In order to go rallying with its Group B legend, the Sport Quattro, Audi had to build a version for the road as well. The result was a hand-built beast that shamed most supercars of the day.
While today’s rally cars are based on production models, we can’t really say that they have much in common when it comes to mechanics. In most cases, you can’t even buy the model in question with a four-wheel drive or with the same engine displacement as the rally version.
In the 1980s, things were a bit different. While the monsters that raged in the Group B were vastly different from the ordinary cars that average people could buy, they still had to have a production version. The thing was, however, that manufacturers only had to make 200 of them for homologation, and this allowed them to create monsters.
One of them was the Audi Sport Quattro. After the original version, known as “Ur-Quattro”, proved itself capable but prone to understeer due to the heavy engine and long front overhang, the engineers from Ingolstadt came up with an ingenious solution. They decided to hack just 32 centimetres from the car’s wheelbase and create a unique, more nimble machine.
Obviously, they had to make some for the road as well. Thus, a limited run of 224 Sport Quattros were produced. The cars represented the pinnacle of automotive engineering at the time. Some parts of the body, like the bonnet, wings or the roof, were made of Kevlar. The engine was a five-cylinder with four valves per cylinder, an aluminium block and a massive KKK turbocharged. In street form, it was said to deliver a little over 300 horsepower. In race-tuned form, it was more than 450 hp.
The Sport Quattro, sporting an eye-watering pricetag of 203.500 DM – enough to buy two Porsche 911 Turbos at the time – was certainly not a car for the average driver. Designed to become a weapon for brave drivers like Michele Mouton, the street version was a scary monster not really suited for daily driving.

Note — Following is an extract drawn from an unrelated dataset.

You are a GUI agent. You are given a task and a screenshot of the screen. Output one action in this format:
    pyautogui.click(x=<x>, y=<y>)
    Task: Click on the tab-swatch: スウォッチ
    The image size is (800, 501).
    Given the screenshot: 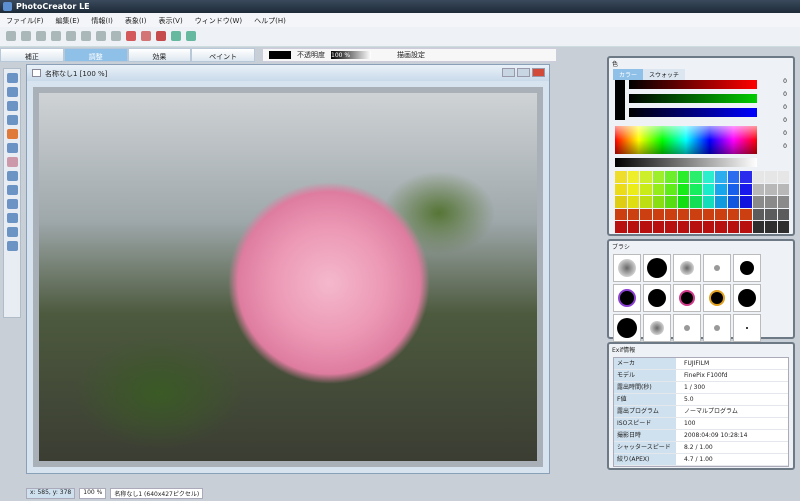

Of around 130 – 160 Sport Quattros that were sold to the public (the rest were kept by the factory for racing), many were used by independent rally or racing teams, while others usually ended up in the garages of wealthy rallying enthusiasts.
Today, they are hardly ever used for racing, save for special classic car events. While they are still plenty fast enough, they can’t hold a candle to the modern rally cars, even ones from the lower WRC2 class (like our very own FABIA R5) – and what’s maybe even more important, they are way too valuable to be risked.
Like the one that’s currently for sale in Berlin. With more than 71 thousand kilometres on the clock, it is probably one of the more heavily used examples of its kind. The presence of a car phone on the dashboard even suggests that someone may have used it as a daily driver for some time.
As is usual with Sport Quattros, the aluminium engine block was replaced (at 32 thousand kilometres) with an iron one, but other than that, the car looks perfectly original and in wonderful shape.
Feeling like Michele Mouton or Walter Röhrl comes at a steep price, though. While you could buy two 911 Turbos for the price of one Sport Quattro when new, it would have been a bad investment if you did. Today, the fast Audi, with 475.000 EUR price tag, is worth about four times more than a nicely preserved 911 Turbo from 1980s.
It seems you can put a price tag on legends, after all.